Just go to the car wash and tell 'em you ate too much red pasta!
My mom tells me to stop with the suicide jokes, and I replied with, "It's not that deep."
For some reason, when my mom eats hot dogs, she likes to lick and suck on it first. As a son, can anyone tell me why?
I have a pun, but I will nut tell you!
A son tells his father, "I have an imaginary girlfriend."
The father sighs and says, "You know, you could do better."
"Thanks Dad," the son says.
The father shakes his head and goes, "I was talking to your girlfriend."
Grandpa: "Sonny, let me tell you something. There's only one damn thing in this whole world worse than Alzheimer's."
Boy: "What's that?"
Grandpa: "What's what?"
My mom tells me and my sister to stop fighting. "Mom! You and Dad need to stop!"
Walk up to the quiet kid and tell him to hang in there. Trust me, you won’t regret it.
I would tell a dad joke, but it already left me.
Q: How can you tell if a vampire is sick?
A: By how much he's coffin.
Someone stole my grass today. I went to the police, and they said: "What's wrong?" I said, "How could you tell something was wrong?" They replied, "You were looking forlorn."
It is reported that when Churchill met Stalin at Yalta, they discussed their hobbies.
Churchill said: "I collect the jokes people tell me about me."
"That's a coincidence," said Stalin, "I collect the people who tell jokes about me."
SPOILER ALERT...
I was going to tell you a joke about Thanos, but T. S. snapped it away!
Mom tells her son to go to the other kid, to walk to the kid just standing still, to clap so the kid can hear and move out of the way of the car.
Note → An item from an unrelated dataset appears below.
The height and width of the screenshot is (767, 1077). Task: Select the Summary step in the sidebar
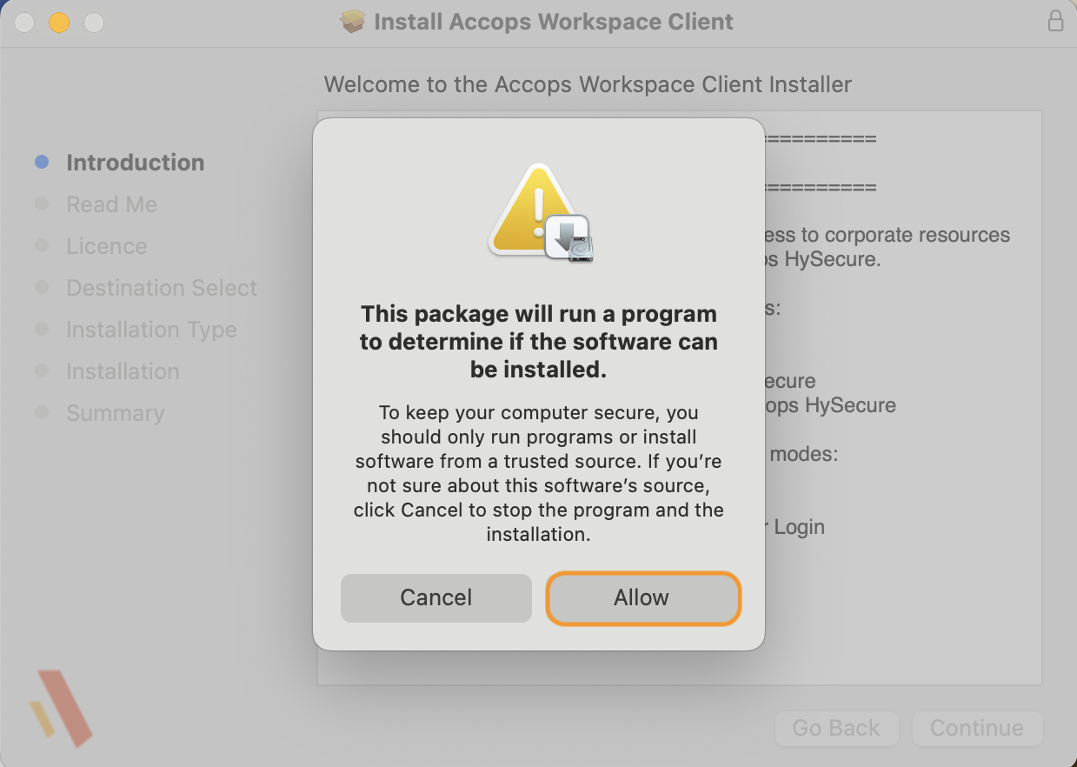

But her son was blind, the other kid had no legs so he couldn't walk, and the kid has no arms so he couldn't clap, and the kid died because he couldn't hear; he was deaf.
Roses are red,
I don't know what is brass.
I tell myself,
"Don't touch grass."
If you have anger problems, hit an orphan, because who are they going to tell? Not their parents.
I like telling dad jokes.
He laughs at most of them.
How do you tell if someone is depressed?
The brains on the wall.
What’s a reverse exorcism?
It’s when the demon tells the priest to get out of the child.
A blind man walks into a woman's bar and asks the person next to him if she would like to hear a blonde joke. The woman says, "Before you tell your joke, you should know the bartender is blonde and has a shotgun, the bouncer is blonde and has a baseball bat, the two playing music are blonde and have pistols. Do you still want to tell that joke, cowboy?" He thought for a second and said, "Not if I have to explain it five times."